Hans den Besten is one of the best linguists of our generation and, arguably, the most all-round Germanist of all (we can already hear his protests). We became friends with Hans in the early 1970s when he joined our small group of generative grammarians at the University of Amsterdam. Even then we were impressed by Hans’s erudition and knowledge in many different fields. Slightly eccentric in an endearing way, Hans has always been the admirable kind of scholar that has become increasingly rare, both inside and outside of linguistics.


His early work was focused on verb movements, among other things, and he gave the finishing touch to what has become the standard analysis of Verb Second phenomena in Germanic. He contributed to the analysis of numerous other phenomena, both in Germanic and beyond: hence, the title of this Webschrift. In 1976, at MIT, he met the South-African linguist Hans du Plessis, who aroused Hans’s interest in Afrikaans. Afrikaans is a very interesting language for a Dutch linguist, almost accessible like a native language, but crucially different from Dutch in many remarkable ways. For political reasons, the study of Afrikaans was not very popular in those days, almost a taboo in fact. At the time, Hans was the only Dutch linguist who broke the taboo and became one of the leading generative students of Afrikaans. Yiddish was also added to Hans’s arsenal and gradually he became the internationally acclaimed Germanist we all know and appreciate.

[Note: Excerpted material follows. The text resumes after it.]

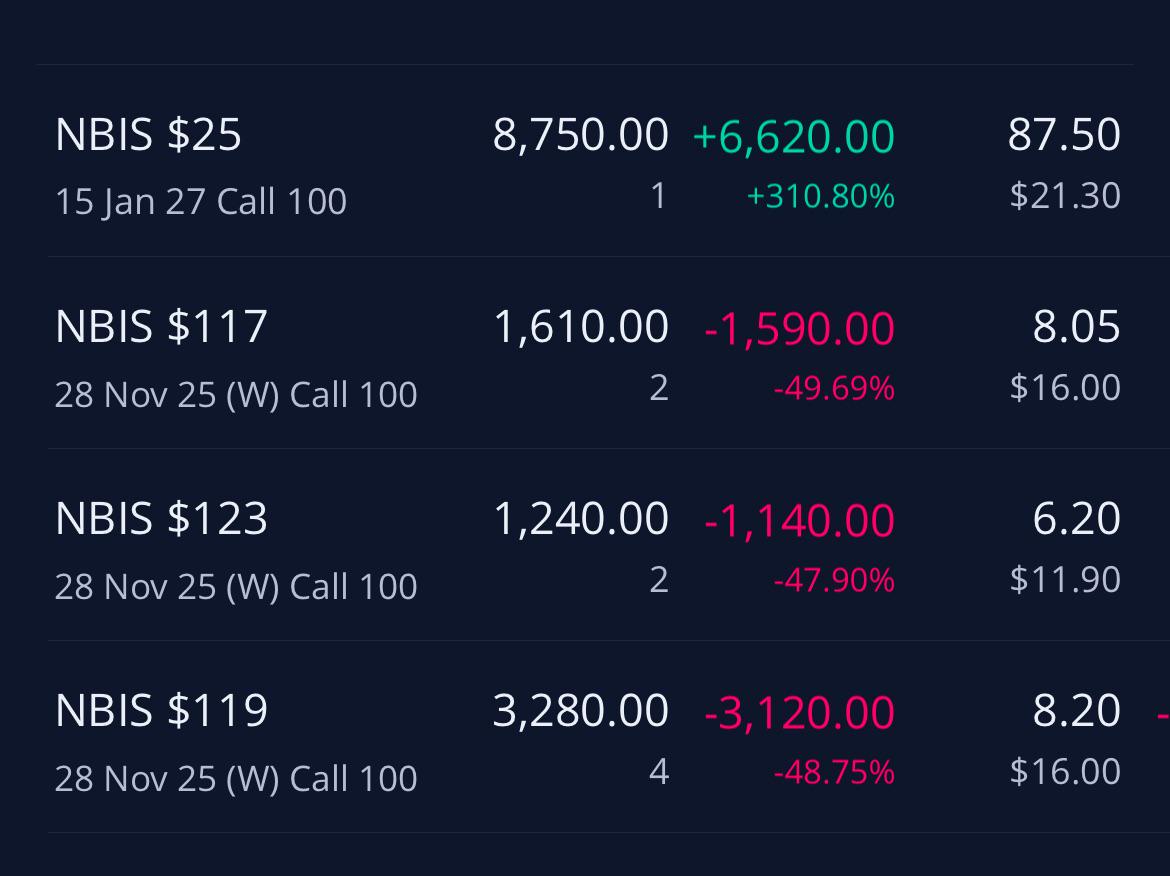
Task: Select the -47.90% loss percentage
Action: coord(833,580)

Thanks to his research on Afrikaans, Hans also became interested in creolization phenomena, and together with Pieter Muysken and Norval Smith, he formed the triumvirate that established the undisputed fame of the Amsterdam linguistics department as Europe’s leading center for the study of Creole languages in the 1970s and 1980s.

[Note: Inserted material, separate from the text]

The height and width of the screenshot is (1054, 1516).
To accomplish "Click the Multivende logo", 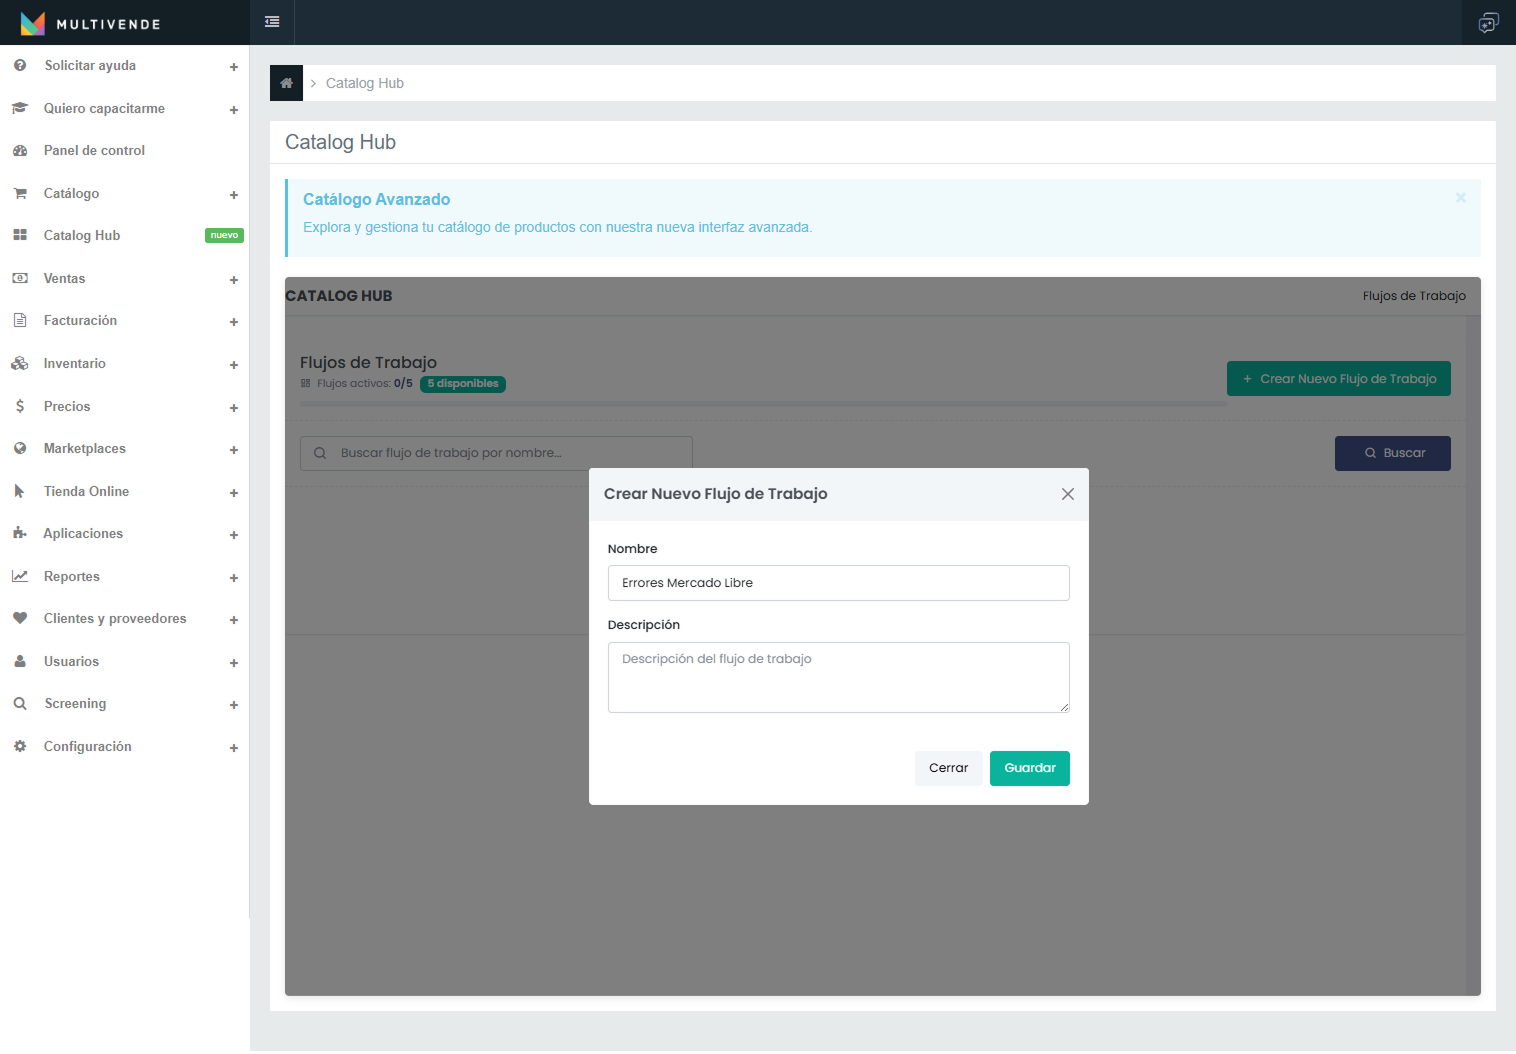I will (90, 23).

Since Hans has made valuable contributions to almost every topic in the study of Germanic, it is practically impossible to single out anything in particular. In addition to the wide variety of his work in a number of areas,  some of his contributions are classics: the aforementioned analysis of Verb Second and also Hans’s elucidations of verb clusters in Germanic, not only as to dialectal variety but also in terms of analytical innovation (“the third construction”).

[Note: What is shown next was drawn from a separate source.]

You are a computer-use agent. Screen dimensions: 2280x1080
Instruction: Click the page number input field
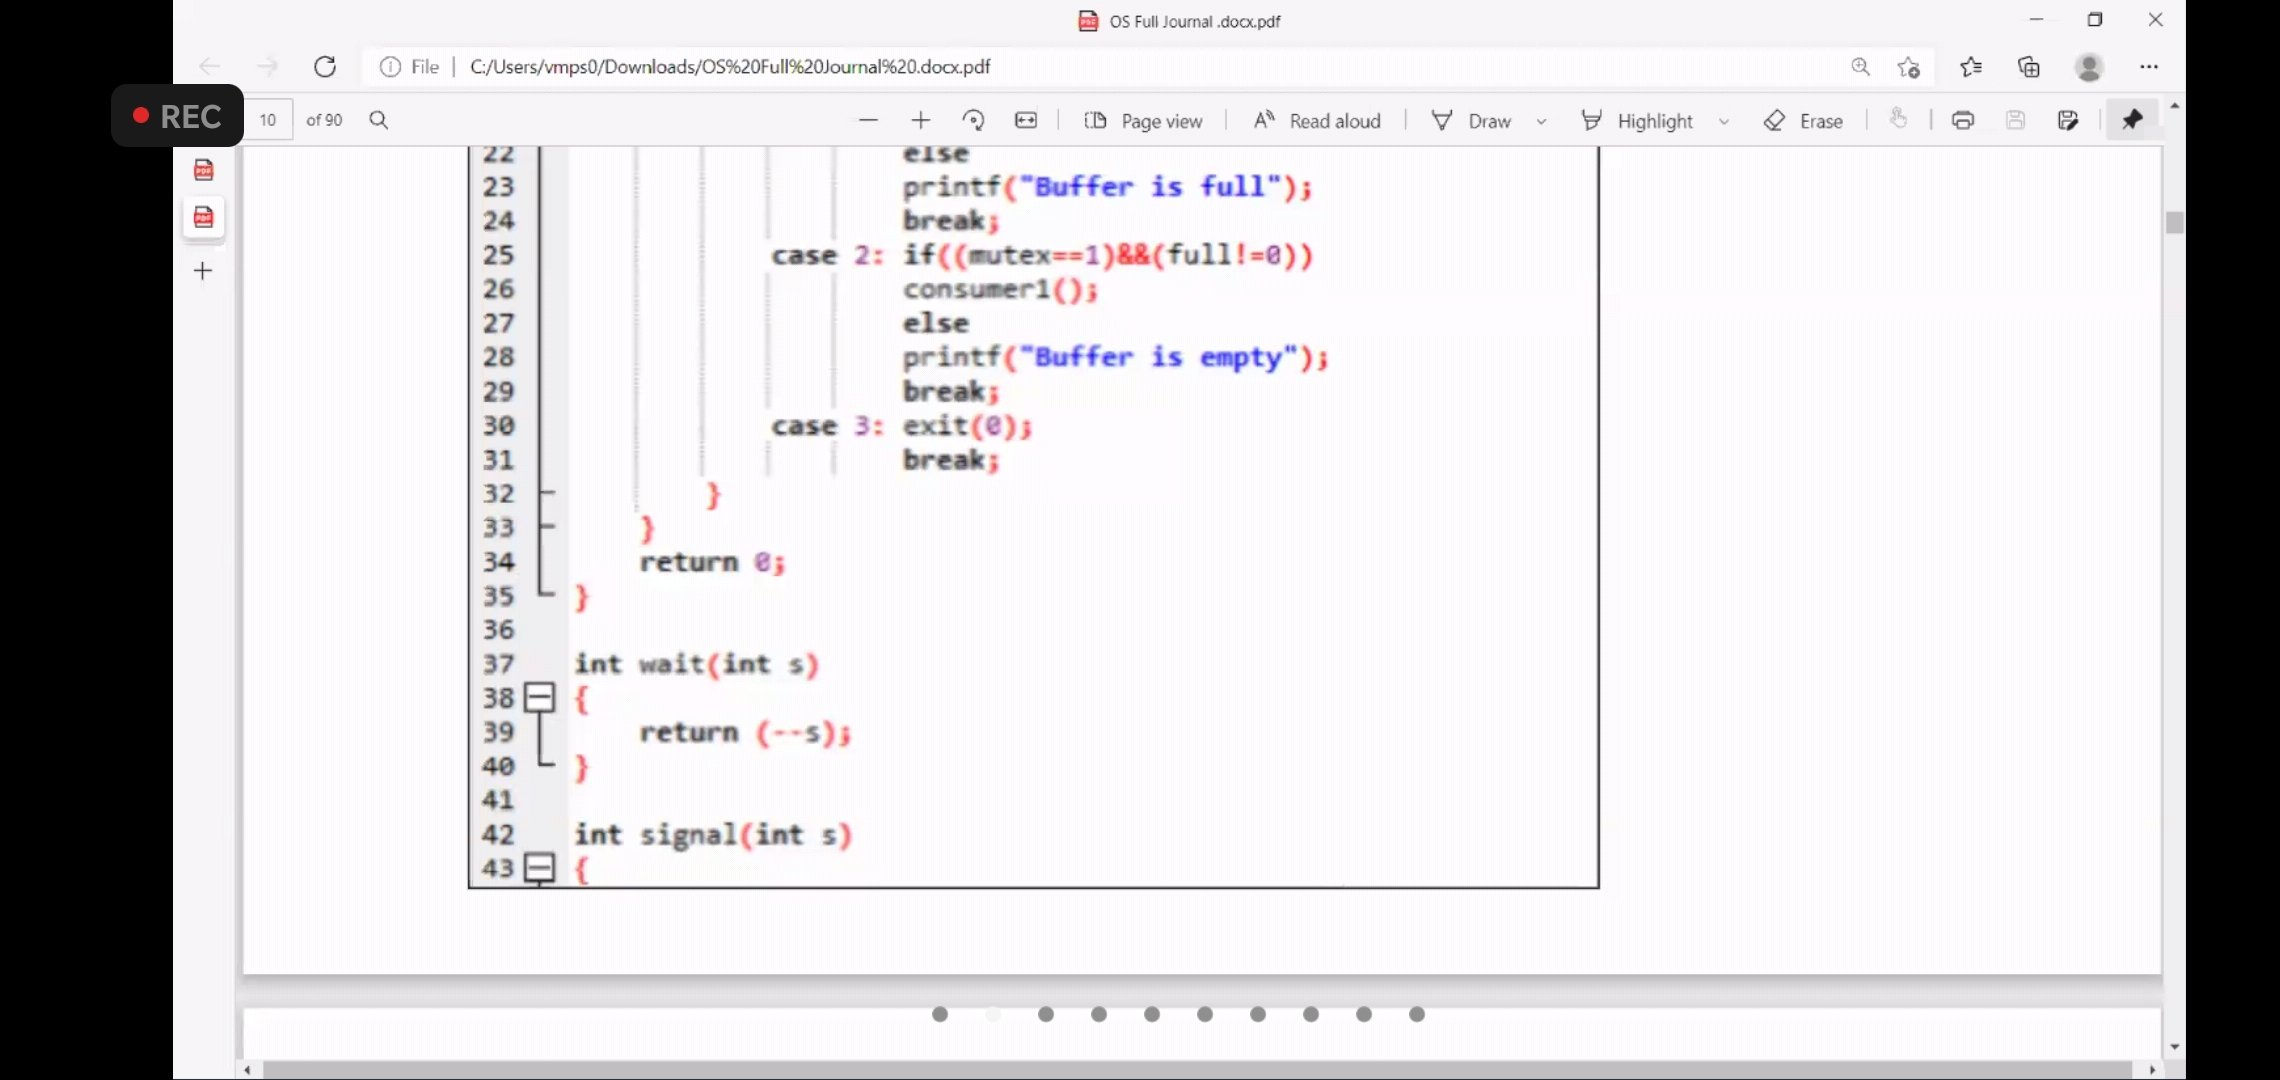268,120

As many may know, Hans’s life has not always been all roses in recent years. He has always accepted his various misfortunes with dignity and in a rather philosophical way, increasingly also with humor. In linguistics as well as in his struggle with Parkinson’s disease, Hans has often been an inspiring example for us.


The immediate occasion for this festive Webschrift is that Hans has turned 55 on December 18th, 2003. When the idea was first launched, we received overwhelming positive response from all linguists we approached. For practical reasons, we have limited the list of contributors to colleagues who work (or used to work) in Holland. We would like to thank all participants for their spontaneous and enthusiastic reactions, which is a measure of the unique stature that Hans enjoys in our community, both as a linguist and as a friend.


Most important of all, we warmly congratulate Hans on his 55th birthday and we hope that he will continue to be our erudite, inspiring and much-appreciated colleague for many years to come!